Cosmic quirk explains Australia eclipse


PARIS - Aboriginal myths, tropical Australia, and the Great Barrier Reef provide a stunning backdrop next week to an eagerly-awaited total eclipse of the Sun.

For over three hours next Wednesday, the alignment of our Sun, our Moon and our planet will create one of the most spectacular sights in Nature.

The bringer of light and life is briefly blotted out, replaced by a corona of gold, its face obscured by a dark disc. Daytime stars appear in an indigo sky. The temperature eerily drops. Birds, confused by the strange coming of night, may fly into buildings and bats may leave their roosts.

A swathe of northern Australia, led by the tourist paradise of Queensland, is the only place where the eclipse will be viewed by many people, for the event will mainly take place over the vast, uninhabited South Pacific.
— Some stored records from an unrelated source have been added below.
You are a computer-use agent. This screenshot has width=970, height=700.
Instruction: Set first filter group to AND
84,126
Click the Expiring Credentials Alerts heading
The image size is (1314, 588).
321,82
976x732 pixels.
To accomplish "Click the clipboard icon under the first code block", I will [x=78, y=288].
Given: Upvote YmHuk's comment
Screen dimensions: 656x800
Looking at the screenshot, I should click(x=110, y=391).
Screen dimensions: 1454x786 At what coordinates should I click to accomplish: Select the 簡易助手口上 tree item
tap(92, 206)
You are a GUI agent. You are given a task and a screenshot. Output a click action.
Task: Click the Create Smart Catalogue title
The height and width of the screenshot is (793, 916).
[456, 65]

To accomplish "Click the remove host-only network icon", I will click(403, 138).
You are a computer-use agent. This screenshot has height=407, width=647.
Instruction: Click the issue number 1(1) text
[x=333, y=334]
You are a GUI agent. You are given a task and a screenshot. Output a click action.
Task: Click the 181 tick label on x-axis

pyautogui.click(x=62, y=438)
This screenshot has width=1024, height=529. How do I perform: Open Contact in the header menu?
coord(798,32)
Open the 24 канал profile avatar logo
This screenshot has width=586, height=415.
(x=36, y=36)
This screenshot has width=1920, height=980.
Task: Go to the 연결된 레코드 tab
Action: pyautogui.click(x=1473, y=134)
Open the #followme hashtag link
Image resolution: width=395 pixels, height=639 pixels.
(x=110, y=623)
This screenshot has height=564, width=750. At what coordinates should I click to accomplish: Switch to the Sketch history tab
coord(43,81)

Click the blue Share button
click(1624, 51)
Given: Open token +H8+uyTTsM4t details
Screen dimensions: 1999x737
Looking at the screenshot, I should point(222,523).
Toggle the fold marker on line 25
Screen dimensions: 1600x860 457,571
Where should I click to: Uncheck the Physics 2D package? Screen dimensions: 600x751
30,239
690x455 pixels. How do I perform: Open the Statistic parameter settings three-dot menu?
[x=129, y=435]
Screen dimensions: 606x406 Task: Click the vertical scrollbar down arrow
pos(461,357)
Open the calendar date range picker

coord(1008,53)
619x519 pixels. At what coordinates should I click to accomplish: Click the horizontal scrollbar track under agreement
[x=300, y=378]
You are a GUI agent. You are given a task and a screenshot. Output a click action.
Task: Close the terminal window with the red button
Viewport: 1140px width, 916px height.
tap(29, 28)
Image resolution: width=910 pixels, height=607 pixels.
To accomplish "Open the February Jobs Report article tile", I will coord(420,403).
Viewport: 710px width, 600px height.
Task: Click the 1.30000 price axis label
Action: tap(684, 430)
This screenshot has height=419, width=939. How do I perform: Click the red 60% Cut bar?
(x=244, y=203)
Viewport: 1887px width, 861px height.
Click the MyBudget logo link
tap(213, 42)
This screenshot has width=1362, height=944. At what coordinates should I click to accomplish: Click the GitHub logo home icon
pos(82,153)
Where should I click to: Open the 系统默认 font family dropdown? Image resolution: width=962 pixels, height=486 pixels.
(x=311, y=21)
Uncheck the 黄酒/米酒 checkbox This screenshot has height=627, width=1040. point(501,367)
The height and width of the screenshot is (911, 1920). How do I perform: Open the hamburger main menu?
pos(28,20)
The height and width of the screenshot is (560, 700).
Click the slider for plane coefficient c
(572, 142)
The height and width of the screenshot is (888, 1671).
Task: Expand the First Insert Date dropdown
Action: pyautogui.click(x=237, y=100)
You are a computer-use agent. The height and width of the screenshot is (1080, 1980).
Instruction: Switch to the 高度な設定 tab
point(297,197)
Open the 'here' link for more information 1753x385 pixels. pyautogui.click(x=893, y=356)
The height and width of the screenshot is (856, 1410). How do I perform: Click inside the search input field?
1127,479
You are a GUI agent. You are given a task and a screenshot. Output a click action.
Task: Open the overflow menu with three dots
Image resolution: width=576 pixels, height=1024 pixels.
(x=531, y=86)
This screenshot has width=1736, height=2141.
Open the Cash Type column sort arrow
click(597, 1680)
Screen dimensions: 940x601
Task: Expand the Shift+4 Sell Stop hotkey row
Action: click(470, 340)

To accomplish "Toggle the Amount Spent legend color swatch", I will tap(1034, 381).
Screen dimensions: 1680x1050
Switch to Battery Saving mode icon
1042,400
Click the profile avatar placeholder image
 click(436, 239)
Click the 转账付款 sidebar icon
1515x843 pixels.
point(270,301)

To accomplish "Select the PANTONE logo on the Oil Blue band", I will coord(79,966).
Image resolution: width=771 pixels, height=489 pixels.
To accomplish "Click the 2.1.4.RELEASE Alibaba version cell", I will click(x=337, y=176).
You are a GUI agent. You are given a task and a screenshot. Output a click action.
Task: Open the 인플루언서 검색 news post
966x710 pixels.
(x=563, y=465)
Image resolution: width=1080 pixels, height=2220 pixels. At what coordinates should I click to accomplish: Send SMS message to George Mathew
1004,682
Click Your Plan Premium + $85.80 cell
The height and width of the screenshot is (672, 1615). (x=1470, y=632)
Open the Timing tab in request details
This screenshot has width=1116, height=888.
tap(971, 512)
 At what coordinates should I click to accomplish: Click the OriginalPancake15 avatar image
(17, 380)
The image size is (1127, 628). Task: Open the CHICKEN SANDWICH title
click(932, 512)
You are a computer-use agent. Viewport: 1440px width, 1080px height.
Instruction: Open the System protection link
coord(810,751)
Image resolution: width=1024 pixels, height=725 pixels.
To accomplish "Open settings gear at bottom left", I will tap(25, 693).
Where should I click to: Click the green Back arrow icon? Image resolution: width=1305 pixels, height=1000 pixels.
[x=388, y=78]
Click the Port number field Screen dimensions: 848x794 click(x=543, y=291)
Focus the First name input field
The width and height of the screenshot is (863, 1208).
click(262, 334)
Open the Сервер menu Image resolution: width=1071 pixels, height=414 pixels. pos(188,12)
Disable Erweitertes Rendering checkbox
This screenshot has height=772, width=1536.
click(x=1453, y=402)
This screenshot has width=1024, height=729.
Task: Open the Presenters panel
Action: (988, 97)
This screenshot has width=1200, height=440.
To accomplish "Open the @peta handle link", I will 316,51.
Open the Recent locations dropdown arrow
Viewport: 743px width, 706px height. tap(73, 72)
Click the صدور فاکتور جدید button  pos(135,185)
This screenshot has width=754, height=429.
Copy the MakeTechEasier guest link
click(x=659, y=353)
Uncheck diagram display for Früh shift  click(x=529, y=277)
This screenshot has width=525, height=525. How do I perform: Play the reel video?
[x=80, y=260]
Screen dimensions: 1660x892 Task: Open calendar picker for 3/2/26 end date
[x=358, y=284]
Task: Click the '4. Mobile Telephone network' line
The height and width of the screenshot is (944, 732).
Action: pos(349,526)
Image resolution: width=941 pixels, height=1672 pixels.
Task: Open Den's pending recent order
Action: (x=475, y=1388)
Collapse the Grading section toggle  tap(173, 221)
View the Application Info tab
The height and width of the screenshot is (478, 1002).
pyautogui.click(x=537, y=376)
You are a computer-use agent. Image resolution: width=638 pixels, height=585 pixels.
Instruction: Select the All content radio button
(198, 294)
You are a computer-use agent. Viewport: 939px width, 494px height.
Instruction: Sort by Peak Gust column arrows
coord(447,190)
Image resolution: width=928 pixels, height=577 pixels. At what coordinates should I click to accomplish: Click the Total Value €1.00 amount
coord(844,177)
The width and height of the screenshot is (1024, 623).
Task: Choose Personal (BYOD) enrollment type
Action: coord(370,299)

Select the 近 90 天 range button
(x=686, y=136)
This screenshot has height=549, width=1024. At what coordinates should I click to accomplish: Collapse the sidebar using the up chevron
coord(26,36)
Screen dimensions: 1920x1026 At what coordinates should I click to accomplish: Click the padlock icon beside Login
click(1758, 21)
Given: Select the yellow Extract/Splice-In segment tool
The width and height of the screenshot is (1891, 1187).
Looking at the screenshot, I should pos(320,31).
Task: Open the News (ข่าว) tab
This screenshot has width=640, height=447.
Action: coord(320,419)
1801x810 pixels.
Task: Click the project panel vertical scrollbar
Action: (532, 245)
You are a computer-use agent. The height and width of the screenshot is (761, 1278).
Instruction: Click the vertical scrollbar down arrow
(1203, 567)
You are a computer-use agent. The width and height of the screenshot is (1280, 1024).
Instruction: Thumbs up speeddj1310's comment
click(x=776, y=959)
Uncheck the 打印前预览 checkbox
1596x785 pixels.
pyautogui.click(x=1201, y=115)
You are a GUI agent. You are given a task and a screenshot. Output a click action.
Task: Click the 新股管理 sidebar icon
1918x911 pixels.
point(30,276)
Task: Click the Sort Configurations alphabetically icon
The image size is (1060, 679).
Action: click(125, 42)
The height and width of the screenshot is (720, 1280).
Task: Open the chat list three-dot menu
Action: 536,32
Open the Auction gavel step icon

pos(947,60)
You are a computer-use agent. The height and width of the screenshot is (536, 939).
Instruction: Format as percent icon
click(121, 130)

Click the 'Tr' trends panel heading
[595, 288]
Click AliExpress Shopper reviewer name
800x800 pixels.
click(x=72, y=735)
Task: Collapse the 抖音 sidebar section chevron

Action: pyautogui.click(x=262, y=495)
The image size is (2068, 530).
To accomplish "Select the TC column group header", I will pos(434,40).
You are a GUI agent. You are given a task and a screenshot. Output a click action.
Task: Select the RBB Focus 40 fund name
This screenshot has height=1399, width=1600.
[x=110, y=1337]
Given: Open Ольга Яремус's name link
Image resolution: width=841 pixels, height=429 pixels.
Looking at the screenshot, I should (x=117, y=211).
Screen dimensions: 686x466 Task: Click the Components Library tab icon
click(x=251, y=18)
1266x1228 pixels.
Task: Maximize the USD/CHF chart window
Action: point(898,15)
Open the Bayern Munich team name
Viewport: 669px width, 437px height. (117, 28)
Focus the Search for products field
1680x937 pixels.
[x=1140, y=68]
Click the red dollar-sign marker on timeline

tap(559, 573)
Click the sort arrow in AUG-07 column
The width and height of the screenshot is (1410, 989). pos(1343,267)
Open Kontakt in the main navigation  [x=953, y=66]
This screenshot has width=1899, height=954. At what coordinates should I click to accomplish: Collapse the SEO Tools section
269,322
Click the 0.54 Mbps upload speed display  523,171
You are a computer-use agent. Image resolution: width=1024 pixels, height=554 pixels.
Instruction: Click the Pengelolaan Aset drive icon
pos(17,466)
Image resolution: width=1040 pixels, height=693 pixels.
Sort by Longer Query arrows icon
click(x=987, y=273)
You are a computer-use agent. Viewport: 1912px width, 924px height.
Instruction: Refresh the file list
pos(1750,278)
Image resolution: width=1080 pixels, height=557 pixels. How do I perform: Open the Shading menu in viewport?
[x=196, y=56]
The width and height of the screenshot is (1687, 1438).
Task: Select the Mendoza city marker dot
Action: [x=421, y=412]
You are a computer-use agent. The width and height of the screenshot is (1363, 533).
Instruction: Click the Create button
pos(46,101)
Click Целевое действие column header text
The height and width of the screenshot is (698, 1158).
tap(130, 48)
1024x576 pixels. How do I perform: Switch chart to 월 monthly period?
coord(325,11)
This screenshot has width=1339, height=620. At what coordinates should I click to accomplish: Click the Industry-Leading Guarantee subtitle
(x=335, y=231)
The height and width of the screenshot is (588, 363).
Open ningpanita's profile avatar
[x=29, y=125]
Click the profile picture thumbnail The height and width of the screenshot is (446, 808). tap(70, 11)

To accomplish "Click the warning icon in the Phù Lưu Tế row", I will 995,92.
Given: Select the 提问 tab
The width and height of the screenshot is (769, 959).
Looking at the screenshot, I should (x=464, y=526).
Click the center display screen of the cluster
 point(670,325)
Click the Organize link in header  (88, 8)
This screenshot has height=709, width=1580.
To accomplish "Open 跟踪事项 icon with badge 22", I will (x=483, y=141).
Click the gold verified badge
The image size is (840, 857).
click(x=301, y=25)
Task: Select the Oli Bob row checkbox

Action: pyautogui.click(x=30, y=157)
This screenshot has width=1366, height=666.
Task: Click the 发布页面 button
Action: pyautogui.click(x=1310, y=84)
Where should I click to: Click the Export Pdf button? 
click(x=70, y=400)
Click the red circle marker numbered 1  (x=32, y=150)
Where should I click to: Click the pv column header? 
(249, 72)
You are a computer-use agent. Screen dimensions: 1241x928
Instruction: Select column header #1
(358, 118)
The light show starts at 2035 GMT Tuesday -- shortly after daybreak local time on Wednesday -- when the Moon's shadow, or umbra, falls in the Garig Gunak Barlu National Park in the Northern Territory, about 250 kilometers (155 miles) east of Darwin, according to NASA eclipse-meister Fred Espenak. (http://eclipse.gsfc.nasa.gov/OH/OH2012.html#SE2012Nov13T).



The umbra then flits eastward, across the Gulf of Carpentaria, before alighting in Queensland, where eclipse junkies -- some of them well-heeled Europeans and Americans on specially-organized trips --- will gather in Cairns and Port Douglas, the gateways to the Great Barrier Reef. Weather permitting, they will get two minutes of "totality."

After a 14,500-km (9,062-mile) trek, the three-body ballet comes to an end at 2348 GMT about 800 km (500 miles) west of Chile.

Outside the path of totality, a partial eclipse will be visible in Papua New Guinea, the extreme eastern part of Indonesia, the eastern half of Australia, the whole of New Zealand, Polynesia, part of Antarctica and the southern part of Chile and Argentina, says Britain's Royal Astronomical Society (RAS).

The legends of Australia's native peoples show eclipses to be of huge importance, says Duane Hamacher, an expert on Aboriginal astronomy at the University of New South Wales. The Moon is often seen as a man and a woman who chase each other across the sky, sometimes fighting, sometimes loving.

"In Euahlayi culture, the sun woman, Yhi, is constantly pursuing the moon man, Bahloo, who has rejected her advances," Humacher says in his blog (http://aboriginalastronomy.blogspot.com.au/2011/08/solar-eclipses-part-i.html).



"Sometimes Yhi eclipsed Bahloo, trying to kill him in a jealous rage. However, the spirits that held up the sky intervened and drove Yhi away from Bahloo.

The Yolngu people of Elcho Island in Arnhem Land provided a similar, but less malevolent, explanation for a solar eclipse -- it was an act of copulation between the sun woman and moon man."

As in other parts of the world, eclipses in Aboriginal communities were seen as a sign of impending calamity or black magic, a threat that could be addressed by medicine men, or wirreenuns, who chanted a particular set of words or threw sacred stones or a boomerang at the eclipsing Sun.

Mathematicians say total solar eclipses happen because of a remarkable celestial coincidence.

The Sun is 400 times wider than the Moon, but it is also 400 times farther away.

The symmetry means that when the Moon is exactly in line between the Sun and Earth, it completely obscures the solar face for people who are in its shadow, or umbra.

For those positioned outside a roughly 150-kilometer (95-mile) -wide central path but who are still partly in the Moon's shadow, the eclipse is partial -- it looks as if a bite has been taken out of the Sun.

Total eclipses are rare, and can be seen from a given point on Earth's surface only once every 410 years in the northern hemisphere, but only once every 540 years in the southern hemisphere.

The last total eclipse was on July 11, 2010, again over the South Pacific; the next will take place on March 20, 2015, occurring over Iceland, the Feroe Islands and Norway's far northern Svalbard archipelago, according to Espenak.